Nel DPCM dello scorso 18 maggio, il Governo invita al “massimo utilizzo dello smart working, laddove le condizioni lo permettano, almeno fino al termine dello stato di emergenza, ovvero fino al prossimo 31 luglio”.

smartworking

Tuttavia, laddove è necessario rientrare in ufficio, è fondamentale l’adozione di tutti gli attuali protocolli di sicurezza, tra cui la regolare sanificazione degli ambienti, l’uso di barriere protettive tra le postazioni per garantire il distanziamento sociale, la limitazione dei contatti con persone esterne all’azienda, il controllo della temperatura all’ingresso, lo scaglionamento degli orari, l’uso di disinfettanti e mascherine per tutti i dipendenti e collaboratori.

Per riorganizzare gli spazi in questa nuova ottica servirà un cambiamento della cultura aziendale, che dovrà basarsi su tre pilastri fondamentali: flessibilità e competenze digitali, lavoro per obiettivi e fiducia nei confronti di dipendenti e collaboratori.

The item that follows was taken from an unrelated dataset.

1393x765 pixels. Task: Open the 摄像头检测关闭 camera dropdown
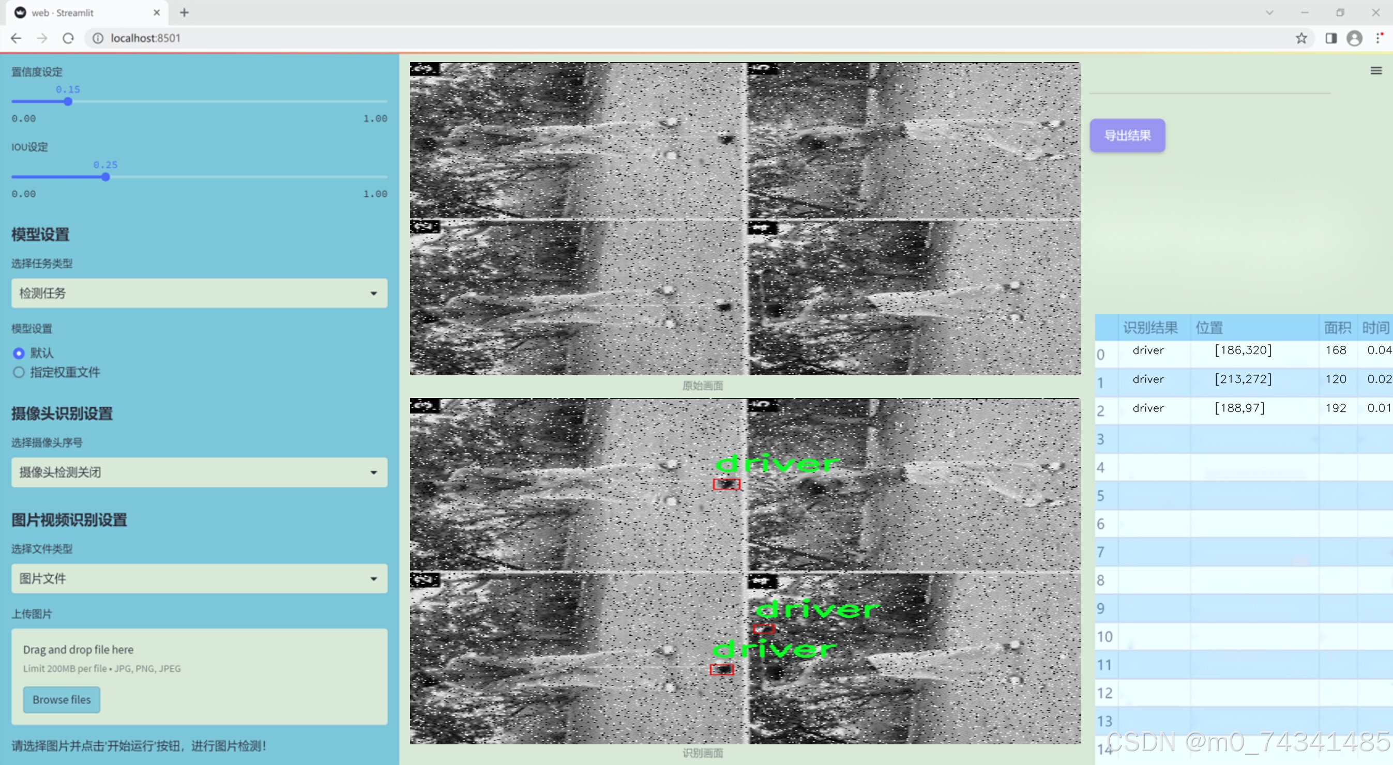tap(199, 472)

Reale e virtuale dovranno sempre di più fondersi: non saranno presenti tutti i dipendenti contemporaneamente e per questo sarà importante creare momenti costanti di dialogo tra chi sarà fisicamente in ufficio e chi lavorerà da remoto. Maggior spazio dunque a video e teleconference rooms, che diventeranno strumenti indispensabili per mantenere coesione nei team di lavoro e favorire la comunicazione tra colleghi e con interlocutori esterni.

L’open space, che garantiva la migliore ottimizzazione d’uso dello spazio, dovrà essere abbandonato per adottare un concetto differente, ovvero quello di un “open space rimodulabile” a seconda delle persone presenti e delle normative sulle distanze.